对于本公开,还有以下几点需要说明:Regarding this disclosure, there are still several points that need to be explained:
(1)本公开实施例附图只涉及到与本公开实施例涉及到的结构,其他结 构可参考通常设计。(1) The drawings of the embodiments of this disclosure only refer to the structures related to the embodiments of this disclosure, and other structures can refer to common designs.
(2)在不冲突的情况下,本公开的实施例及实施例中的特征可以相互组合以得到新的实施例。(2) Without conflict, the embodiments of the present disclosure and the features in the embodiments can be combined with each other to obtain new embodiments.
以上所述仅为本公开的具体实施方式,但本公开的保护范围并不局限于此,本公开的保护范围应以所述权利要求的保护范围为准。The above are only specific implementation modes of the present disclosure, but the protection scope of the present disclosure is not limited thereto. The protection scope of the present disclosure should be subject to the protection scope of the claims.

Claims (26)

  1. 一种音频处理方法,包括:An audio processing method including:
    基于第一音频信号,生成控制指令;Based on the first audio signal, generate a control instruction;
    基于所述控制指令,生成第二音频信号;Based on the control instruction, generate a second audio signal;
    输出所述第二音频信号,以抑制第三音频信号,outputting the second audio signal to suppress the third audio signal,
    其中,所述第二音频信号的相位与所述第三音频信号的相位之和小于相位阈值,所述第一音频信号出现的时间早于所述第三音频信号出现的时间。Wherein, the sum of the phases of the second audio signal and the third audio signal is less than a phase threshold, and the first audio signal appears earlier than the third audio signal.
  2. 根据权利要求1所述的音频处理方法,其中,所述输出所述第二音频信号,以抑制第三音频信号,包括:The audio processing method according to claim 1, wherein the outputting the second audio signal to suppress the third audio signal includes:
    基于所述控制指令,确定输出所述第二音频信号的第一时刻;Based on the control instruction, determine a first moment to output the second audio signal;
    在所述第一时刻输出所述第二音频信号,Output the second audio signal at the first moment,
    其中,所述第三音频信号从第二时刻开始出现,所述第一时刻和所述第二时刻之间的时间差的绝对值小于时间阈值。Wherein, the third audio signal starts to appear from the second time, and the absolute value of the time difference between the first time and the second time is less than a time threshold.
  3. 根据权利要求2所述的音频处理方法,其中,所述第一时刻和所述第二时刻之间的时间差为0。The audio processing method according to claim 2, wherein the time difference between the first time and the second time is 0.
  4. 根据权利要求1~3任一项所述的音频处理方法,其中,所述基于第一音频信号,生成控制指令,包括:The audio processing method according to any one of claims 1 to 3, wherein generating a control instruction based on the first audio signal includes:
    获取所述第一音频信号;Obtain the first audio signal;
    对所述第一音频信号进行处理以预测得到第四音频信号;Process the first audio signal to predict a fourth audio signal;
    基于所述第四音频信号,生成所述控制指令。The control instruction is generated based on the fourth audio signal.

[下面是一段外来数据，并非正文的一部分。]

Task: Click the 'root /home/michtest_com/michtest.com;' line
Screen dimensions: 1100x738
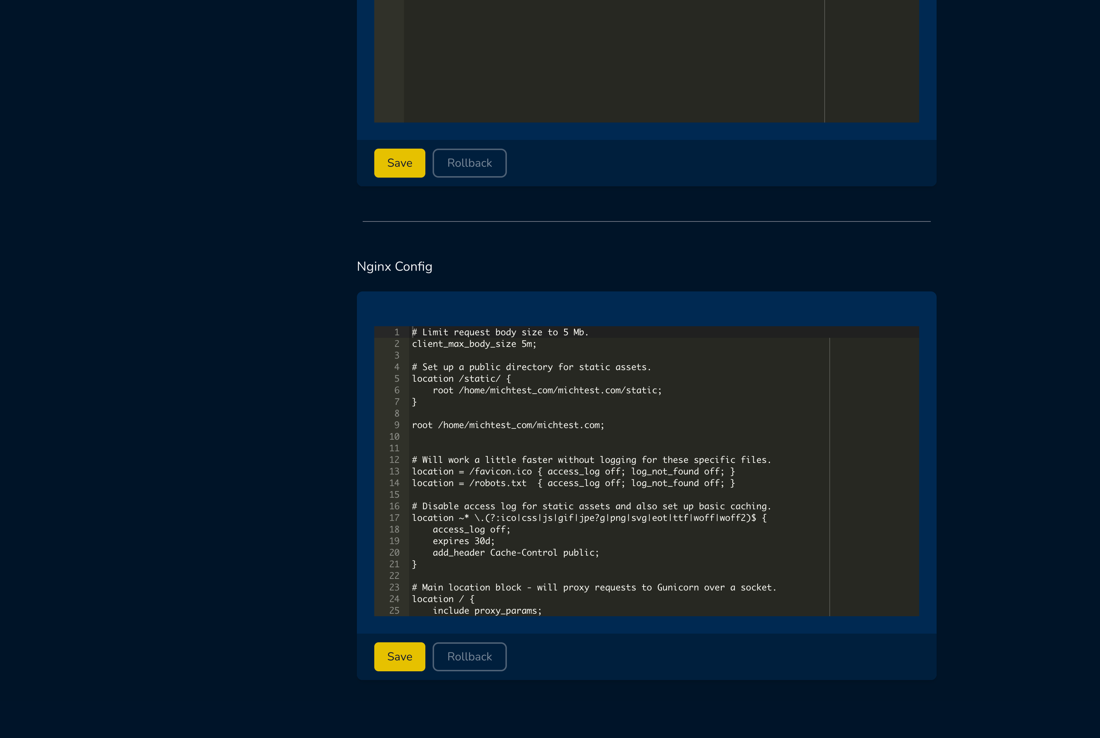Action: (508, 425)
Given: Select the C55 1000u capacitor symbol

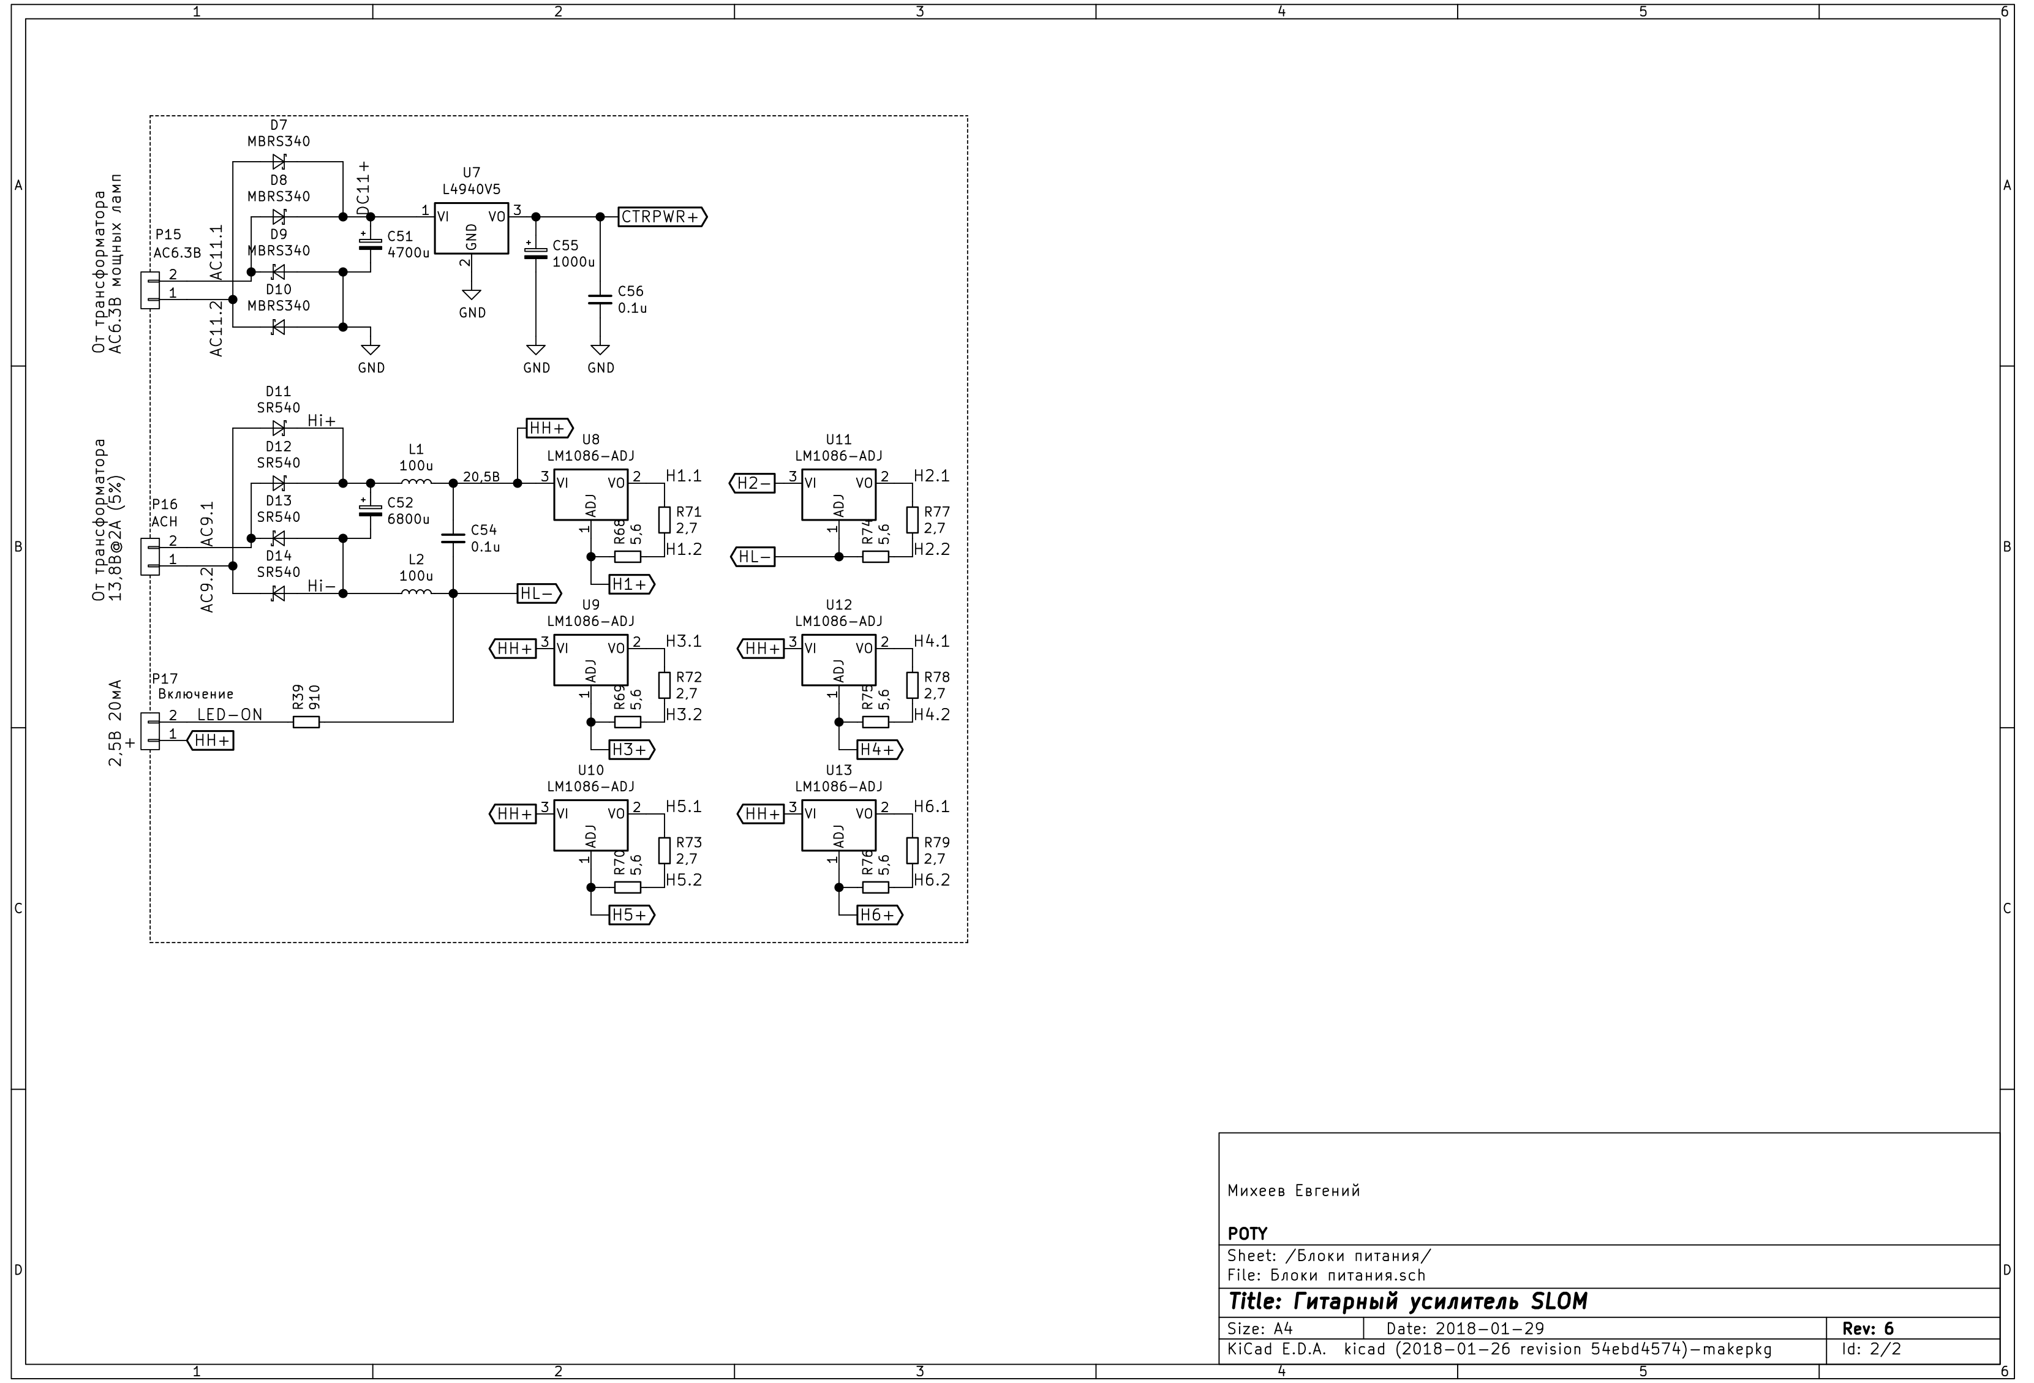Looking at the screenshot, I should point(536,253).
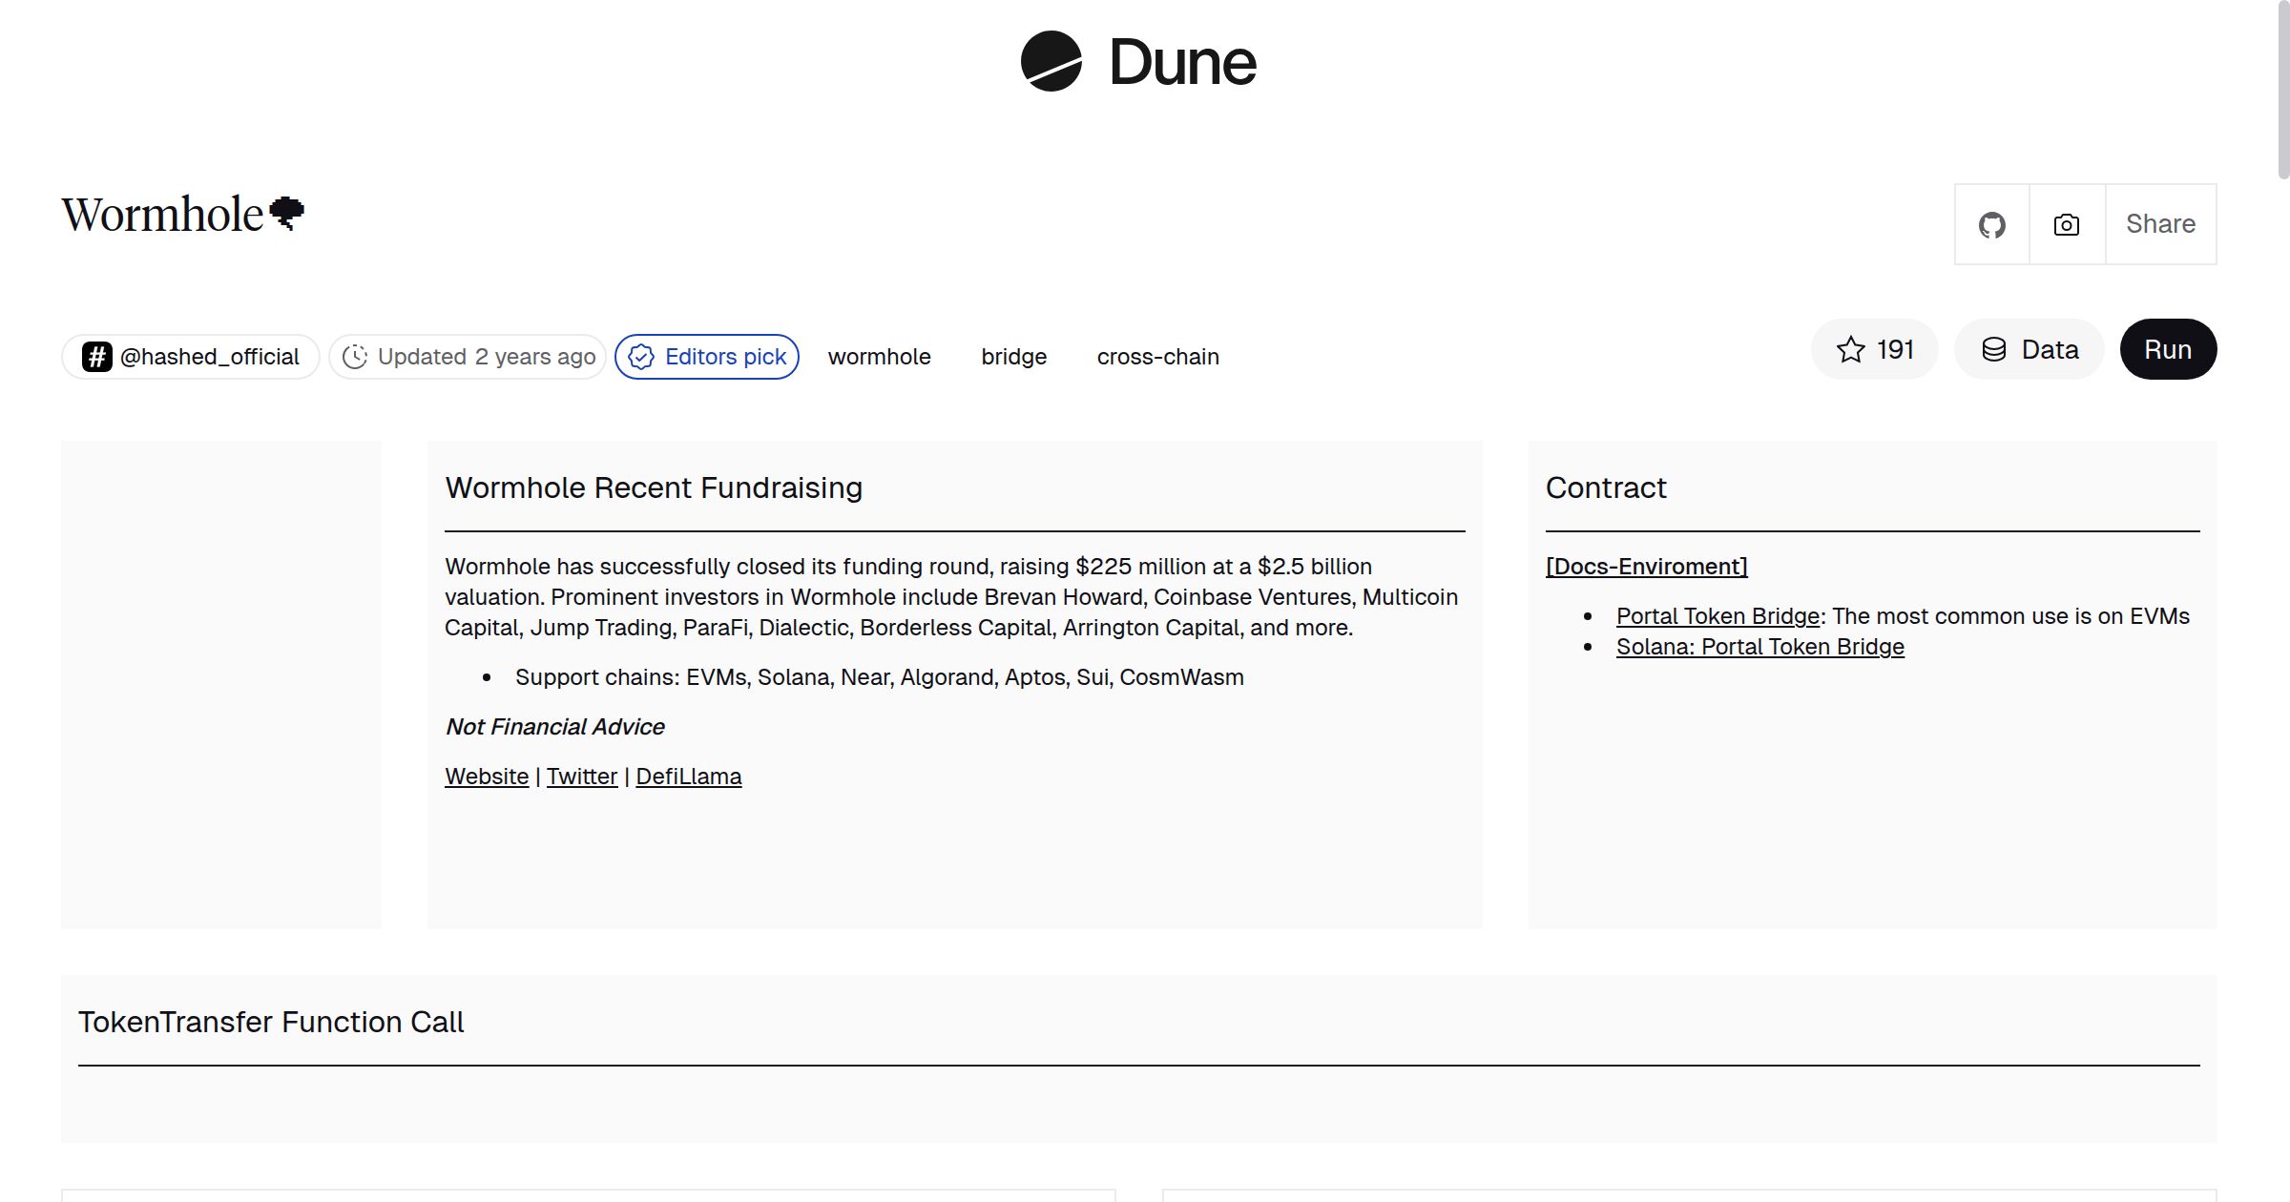Open the Data database button
The image size is (2290, 1202).
2030,350
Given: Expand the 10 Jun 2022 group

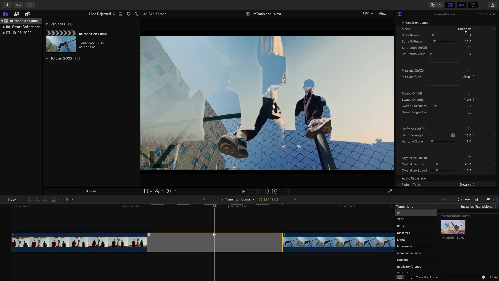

  5. 根据权利要求4所述的音频处理方法,其中,所述第二音频信号和/或所述第三音频信号和/或所述第四音频信号是周期性的或间歇性的时域信号。The audio processing method according to claim 4, wherein the second audio signal and/or the third audio signal and/or the fourth audio signal are periodic or intermittent time domain signals.
  6. 根据权利要求4或5所述的音频处理方法,其中,所述对所述第一音频信号进行处理以预测得到第四音频信号,包括:The audio processing method according to claim 4 or 5, wherein said processing the first audio signal to predict a fourth audio signal includes:
    基于所述第一音频信号生成第一音频特征编码;Generate a first audio feature code based on the first audio signal;
    基于所述第一音频特征编码查询查找表,以得到第二音频特征编码;Query a lookup table based on the first audio feature coding to obtain a second audio feature coding;
    基于所述第二音频特征编码,预测得到所述第四音频信号。Based on the second audio feature encoding, the fourth audio signal is predicted.
  7. 根据权利要求6所述的音频处理方法,其中,所述查找表包括至少一个第一编码字段。The audio processing method of claim 6, wherein the lookup table includes at least one first encoding field.
  8. 根据权利要求7所述的音频处理方法,其中,所述查找表还包括至少 一个第二编码字段,多个所述第一编码字段组成一个所述第二编码字段。The audio processing method according to claim 7, wherein the lookup table further includes at least one second encoding field, and a plurality of the first encoding fields constitute one second encoding field.
  9. 根据权利要求8所述的音频处理方法,其中,所述第二音频特征编码包括至少一个所述第一编码字段和/或至少一个所述第二编码字段。The audio processing method according to claim 8, wherein the second audio feature encoding includes at least one of the first encoding field and/or at least one of the second encoding field.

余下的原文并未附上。